During his 12-year reign, King Ryoma cracked down on communities who did not conform to Hoshido's cultural ideal; the Flame Tribe was chief among them, and their villages were targeted for a food redistribution policy designed to slowly funnel resources away from the tribe to the mainland. Flame Tribesmen caught trying to circumvent the policy were captured and sent to Kameiwa.
In the weeks following King Ryoma's death, King Takumi instituted a policy relocating Hoshido's Nohrian minority to pre-designated enclaves in the country's inland, splitting up families and marching communities at the border from their ancestral homes. The majority complied, because those who did not were captured and sent to Kameiwa.
Village life was difficult for even the most traditionally-minded Hoshidans. Those who were convicted of theft, gang activity, trafficking, smuggling, bootlegging, conspiring with Nohrian agents, or in any way acting out of accordance with Hoshido's Objective Harmony Statement were captured and sent to Kameiwa.
Warden Reina was appointed to her position by King Sumeragi after her exemplary performance as a general during the Second Hoshidan Civil War.
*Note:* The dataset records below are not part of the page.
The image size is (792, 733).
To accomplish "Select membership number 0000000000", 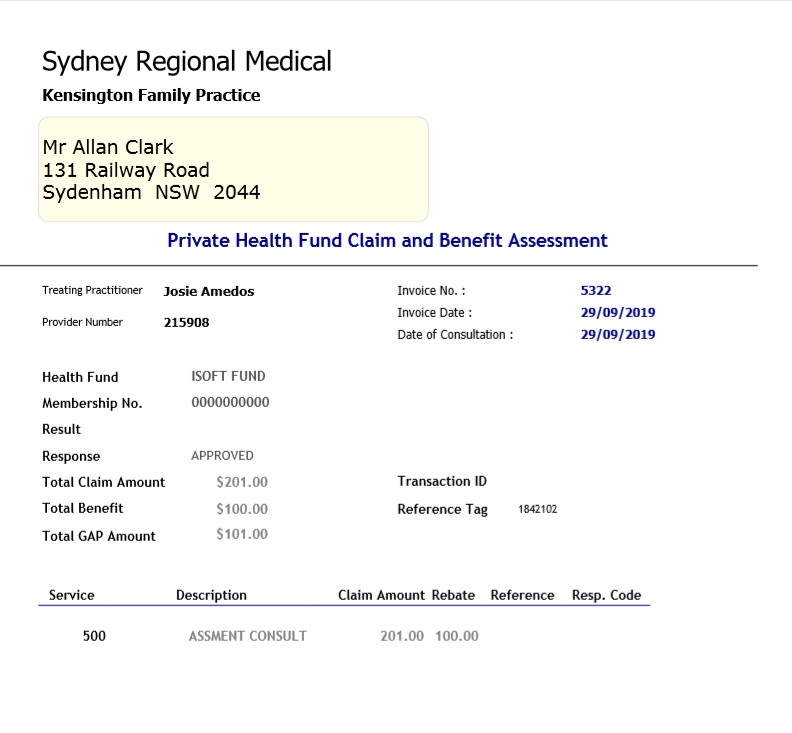I will 230,403.
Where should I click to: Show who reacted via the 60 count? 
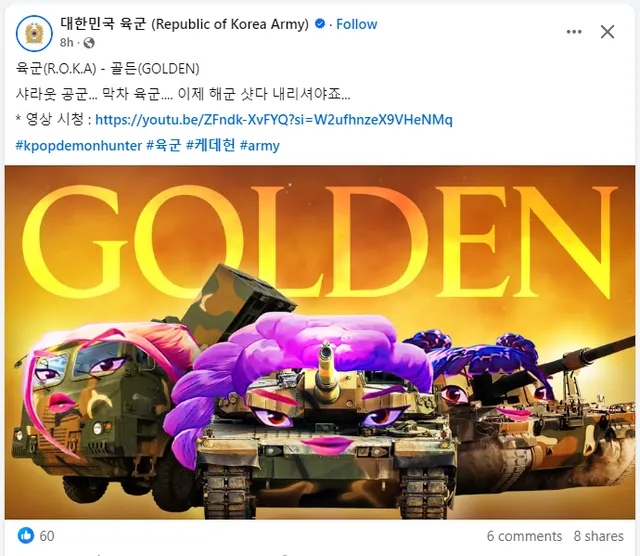47,536
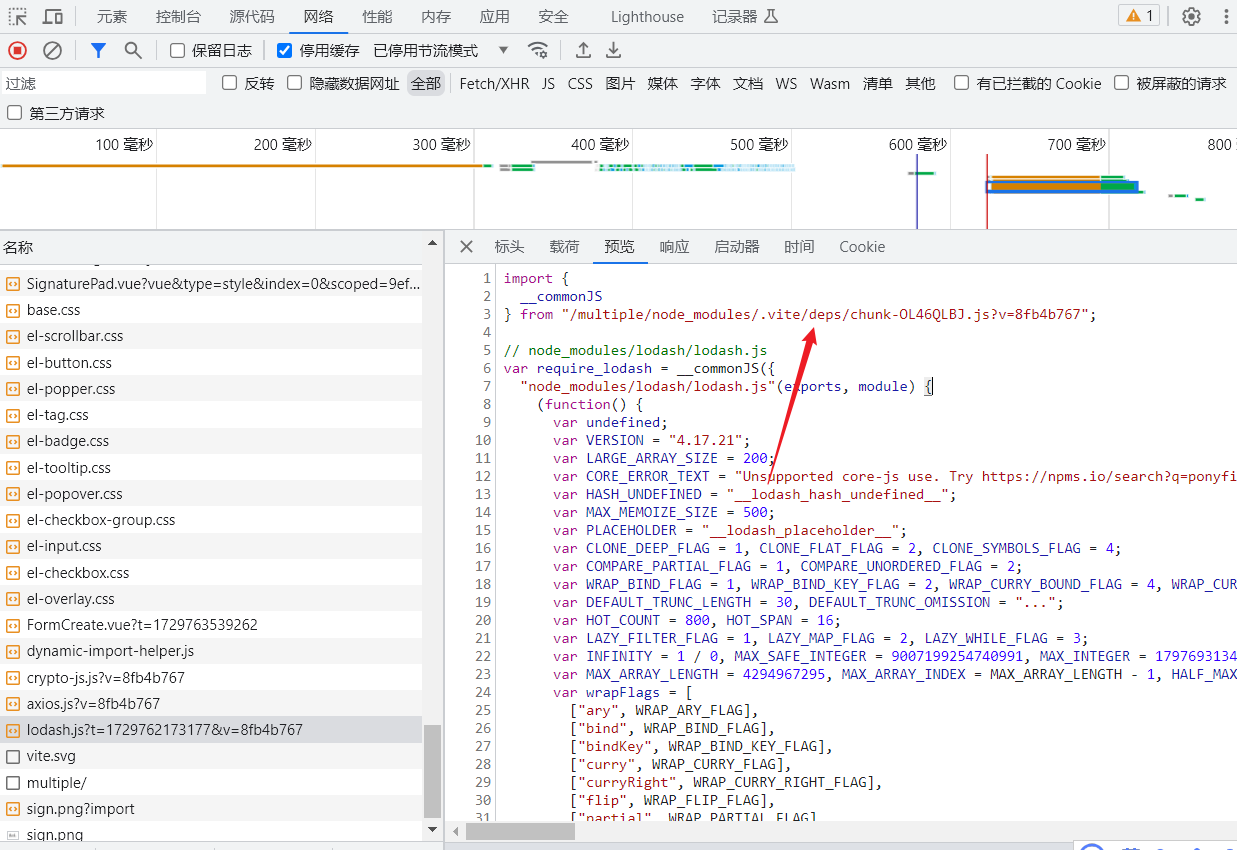Clear the network log with the clear icon

pos(52,50)
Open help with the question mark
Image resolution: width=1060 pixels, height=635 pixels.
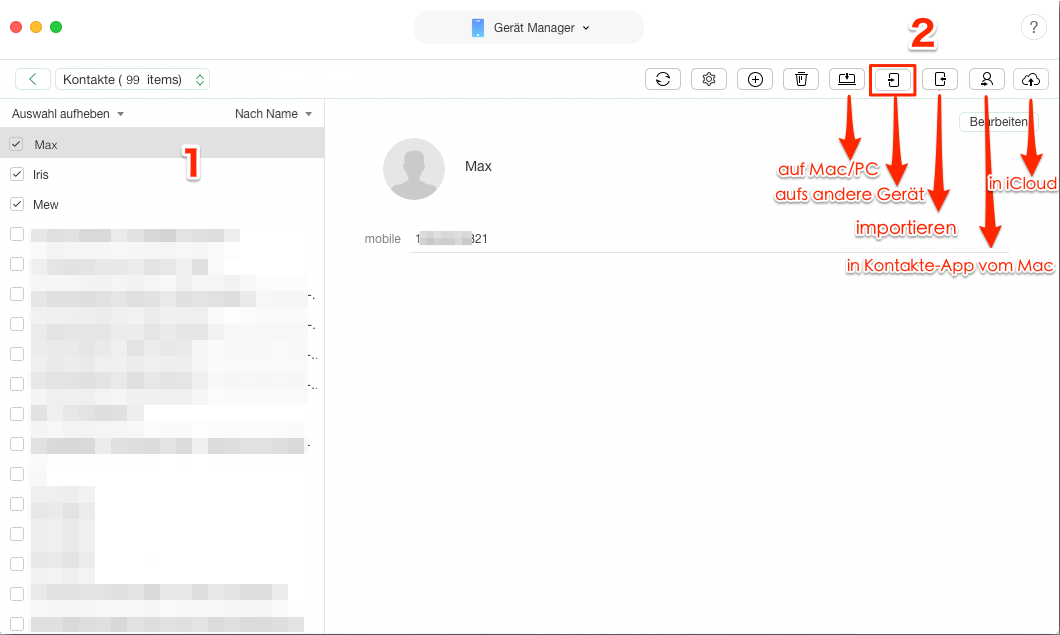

It was said that she believed social harmony was only attainable if self-determination wasn't worth its potential cost. She instituted a number of in-house measures in accordance with that philosophy.
For example: prisoners who became ill and vomited were forced to eat their waste. They were then locked in solitary confinement for a week without food or water. The ones who survived the ordeal were outnumbered by those who did not.
For example: the penalty for contacting anyone on the outside for any reason was the loss of a finger—for the outsider. For the inmate the penalty was castration, because only a weak-willed eunuch needed "hope" and "encouragement".
For example: at the start of each week, Warden Reina's personal assistant chose ten convict numbers at random to be hung in the prison courtyard. Nicknamed the Hanging Square, corpses would be kept there until the weight of their bloat caused the ropes to snap.
There were a number of tools available to guards to discipline inmates who chose to provoke. Whips, ropes, thoron rods, shackles, and isolation chambers were a handful of many.
The prison was comprised of two sections. Before Reina's tenure prisoners were simply placed wherever there was spare room, but under her management she designated that the west wing be for Nohrian inmates, and the east wing for Hoshidans. This was done to exacerbate the existing animosity between the two groups and discourage any collaboration.
In the spring of the first year of King Takumi's reign, the ages of Kameiwa's prisoners ranged from 3 to 74, with a median age of 36.
5996-8216.
Percy caught sight of the number as the blacksmith arranged the small bolded letterplates. His face was swelled over pink from how hard he cried when the prison guards forced him to strip and lie down on the blacksmith's table. They tied him there with bolts around his ankles, wrists waist and neck. Percy's heart was jackhammering in his chest. It was hard to breathe.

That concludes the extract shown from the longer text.